As her supporter, he was absolutely shocked and horrified on 3 May, 1536 to hear of her arrest and the accusations made against her. He was at Lambeth Castle when he was told of the news, and although there were undoubtedly many powerful men who questioned the legitimacy of the adulterous claims against the Queen, it was only Cranmer who risked the King's anger by sending a letter about it.
I won't copy/paste the entire letter here, because it is really quite long - and a lot of it seems unnecessary and tedious. But there are a few great lines that he uses to show his utter disbelief in the Queen's guilt. No doubt, if Anne had been able to see this letter and know the support and love Cranmer had for her at this point, she would have been very grateful and perhaps would not have felt so alone at the Tower.
'If it be true that is openly reported of the Queen's Grace...I am in such perplexity that my mind is clean amazed; for I never had better opinion in woman than I had in her; which maketh me to think that she should not be culpable... Next to Your Grace, I was most bound to her of all creatures living... I wish and pray for her that she may declare herself inculpable and innocent... I loved her not a little for the love which I judged her to bear towards God and His Gospel.'
I will certainly write more about Thomas Cranmer's opinions of Anne Boleyn after her execution, because it is true that he was extremely troubled by her downfall and saw it as, not only the loss of a great and innocent woman, but a mistake for the reformation in England. Clearly, although he was friends and allies with Thomas Cromwell, his opinions differed concerning the success of the Protestants and the destruction of Catholicism - which were the main issues that he and Cromwell concerned themselves with. While Cromwell was focused on destroying Anne Boleyn (who had become his enemy), Cranmer was particularly saddened and bothered by it.
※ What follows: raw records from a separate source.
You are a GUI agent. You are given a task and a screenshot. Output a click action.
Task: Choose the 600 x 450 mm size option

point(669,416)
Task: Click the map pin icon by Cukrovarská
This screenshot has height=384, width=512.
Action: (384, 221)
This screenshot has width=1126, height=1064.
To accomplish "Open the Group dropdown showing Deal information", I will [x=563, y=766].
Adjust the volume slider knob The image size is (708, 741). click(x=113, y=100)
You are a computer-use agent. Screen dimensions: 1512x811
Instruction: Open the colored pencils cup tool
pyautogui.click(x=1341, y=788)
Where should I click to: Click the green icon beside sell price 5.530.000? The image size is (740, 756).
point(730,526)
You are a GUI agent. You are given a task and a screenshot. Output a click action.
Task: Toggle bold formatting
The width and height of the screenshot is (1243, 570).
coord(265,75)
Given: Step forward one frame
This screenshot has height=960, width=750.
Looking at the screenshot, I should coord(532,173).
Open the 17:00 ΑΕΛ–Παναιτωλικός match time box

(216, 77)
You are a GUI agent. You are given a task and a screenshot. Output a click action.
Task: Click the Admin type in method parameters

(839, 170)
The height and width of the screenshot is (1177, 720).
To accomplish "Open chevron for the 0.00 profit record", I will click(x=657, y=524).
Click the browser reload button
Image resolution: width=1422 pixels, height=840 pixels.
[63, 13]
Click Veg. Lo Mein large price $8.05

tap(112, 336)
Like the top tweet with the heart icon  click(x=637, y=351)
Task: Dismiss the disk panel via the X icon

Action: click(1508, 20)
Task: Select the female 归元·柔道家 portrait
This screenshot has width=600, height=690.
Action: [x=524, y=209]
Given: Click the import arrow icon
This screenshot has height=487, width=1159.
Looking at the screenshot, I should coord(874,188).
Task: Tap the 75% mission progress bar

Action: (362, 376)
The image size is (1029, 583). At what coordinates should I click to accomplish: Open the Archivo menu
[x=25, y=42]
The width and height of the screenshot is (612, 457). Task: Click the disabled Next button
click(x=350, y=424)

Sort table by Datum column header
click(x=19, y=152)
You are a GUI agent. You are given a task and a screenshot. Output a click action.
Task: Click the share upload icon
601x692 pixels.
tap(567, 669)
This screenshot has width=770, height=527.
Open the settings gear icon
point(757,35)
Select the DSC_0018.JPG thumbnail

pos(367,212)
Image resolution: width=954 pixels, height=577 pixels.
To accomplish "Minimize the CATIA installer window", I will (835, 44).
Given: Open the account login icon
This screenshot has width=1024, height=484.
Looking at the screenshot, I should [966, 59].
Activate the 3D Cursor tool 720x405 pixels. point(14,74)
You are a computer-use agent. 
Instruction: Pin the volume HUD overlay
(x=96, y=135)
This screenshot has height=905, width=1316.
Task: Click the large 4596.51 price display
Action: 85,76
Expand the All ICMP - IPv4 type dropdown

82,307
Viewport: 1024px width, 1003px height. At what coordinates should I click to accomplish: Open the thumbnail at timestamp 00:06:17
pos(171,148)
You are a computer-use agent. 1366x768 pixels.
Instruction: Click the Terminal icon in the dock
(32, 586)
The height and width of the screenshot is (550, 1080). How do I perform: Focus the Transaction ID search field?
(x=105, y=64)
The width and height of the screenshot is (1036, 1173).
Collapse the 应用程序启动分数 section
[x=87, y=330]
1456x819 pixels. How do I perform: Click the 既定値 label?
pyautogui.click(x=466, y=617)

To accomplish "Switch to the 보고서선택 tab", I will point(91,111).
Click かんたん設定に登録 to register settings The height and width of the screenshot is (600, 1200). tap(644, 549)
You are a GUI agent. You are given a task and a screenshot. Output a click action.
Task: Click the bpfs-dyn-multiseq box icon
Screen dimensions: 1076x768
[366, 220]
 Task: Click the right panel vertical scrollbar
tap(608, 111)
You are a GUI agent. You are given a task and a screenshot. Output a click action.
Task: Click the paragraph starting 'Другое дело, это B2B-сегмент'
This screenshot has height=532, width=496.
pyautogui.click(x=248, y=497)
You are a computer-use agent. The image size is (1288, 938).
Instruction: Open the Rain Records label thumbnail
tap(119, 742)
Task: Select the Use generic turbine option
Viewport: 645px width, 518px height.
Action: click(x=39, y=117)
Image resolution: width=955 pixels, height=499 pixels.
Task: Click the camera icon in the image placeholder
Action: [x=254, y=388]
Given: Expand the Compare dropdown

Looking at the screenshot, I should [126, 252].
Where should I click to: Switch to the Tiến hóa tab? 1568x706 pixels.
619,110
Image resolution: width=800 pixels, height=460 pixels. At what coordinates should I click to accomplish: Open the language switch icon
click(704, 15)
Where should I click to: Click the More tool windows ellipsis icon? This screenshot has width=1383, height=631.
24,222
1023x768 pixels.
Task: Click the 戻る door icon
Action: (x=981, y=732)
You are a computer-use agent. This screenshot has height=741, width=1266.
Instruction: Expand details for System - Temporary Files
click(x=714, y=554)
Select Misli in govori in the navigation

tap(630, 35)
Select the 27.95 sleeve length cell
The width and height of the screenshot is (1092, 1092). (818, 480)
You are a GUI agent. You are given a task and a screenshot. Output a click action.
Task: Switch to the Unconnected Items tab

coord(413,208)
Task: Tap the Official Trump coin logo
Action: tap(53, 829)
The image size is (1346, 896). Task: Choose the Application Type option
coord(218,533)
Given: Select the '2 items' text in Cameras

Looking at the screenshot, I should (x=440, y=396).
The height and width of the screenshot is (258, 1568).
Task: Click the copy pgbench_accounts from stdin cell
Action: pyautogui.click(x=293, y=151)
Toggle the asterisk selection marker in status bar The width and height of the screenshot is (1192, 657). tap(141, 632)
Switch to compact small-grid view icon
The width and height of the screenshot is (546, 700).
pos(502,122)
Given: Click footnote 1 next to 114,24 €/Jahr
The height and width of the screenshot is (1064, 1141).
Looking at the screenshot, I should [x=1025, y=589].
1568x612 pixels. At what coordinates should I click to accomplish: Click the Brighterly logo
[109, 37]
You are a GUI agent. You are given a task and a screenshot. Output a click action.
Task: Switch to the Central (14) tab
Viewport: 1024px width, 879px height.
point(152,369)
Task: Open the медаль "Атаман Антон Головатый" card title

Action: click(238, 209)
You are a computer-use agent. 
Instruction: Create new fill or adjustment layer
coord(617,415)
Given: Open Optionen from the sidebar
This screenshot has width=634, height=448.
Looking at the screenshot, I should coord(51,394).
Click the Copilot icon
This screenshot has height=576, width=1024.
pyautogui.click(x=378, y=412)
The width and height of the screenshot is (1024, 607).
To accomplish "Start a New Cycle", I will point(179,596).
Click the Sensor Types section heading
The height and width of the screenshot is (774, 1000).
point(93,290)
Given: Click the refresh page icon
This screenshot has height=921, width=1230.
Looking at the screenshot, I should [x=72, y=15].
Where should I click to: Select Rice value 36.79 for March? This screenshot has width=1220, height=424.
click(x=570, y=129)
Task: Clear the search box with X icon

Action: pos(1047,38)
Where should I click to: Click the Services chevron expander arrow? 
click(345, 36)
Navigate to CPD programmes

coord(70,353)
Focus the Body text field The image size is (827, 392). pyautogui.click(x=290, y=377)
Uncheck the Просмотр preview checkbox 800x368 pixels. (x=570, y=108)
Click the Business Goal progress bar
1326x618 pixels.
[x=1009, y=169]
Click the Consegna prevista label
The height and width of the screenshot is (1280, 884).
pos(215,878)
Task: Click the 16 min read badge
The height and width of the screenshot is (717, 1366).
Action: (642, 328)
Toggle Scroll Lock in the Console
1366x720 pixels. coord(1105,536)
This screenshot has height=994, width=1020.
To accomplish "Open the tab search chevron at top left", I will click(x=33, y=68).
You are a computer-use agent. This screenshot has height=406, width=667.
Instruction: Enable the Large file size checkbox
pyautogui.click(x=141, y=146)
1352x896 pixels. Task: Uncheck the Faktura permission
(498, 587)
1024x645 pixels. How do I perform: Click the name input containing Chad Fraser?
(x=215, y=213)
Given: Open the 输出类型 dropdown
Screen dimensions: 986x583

This letter from Cranmer to the King is one of the greatest letters saved from Tudor times, in my opinion, because it shows the great support that at least one person gave Anne in a time when her life was so near its end, and when she must have been feeling completely helpless. Unfortunately, it seemed to have no effect on Henry or his sympathy towards his wife - whom he believed to be a traitorous, adulterous witch by this time. Despite the heartfelt letter and concern, Anne's fate was sealed.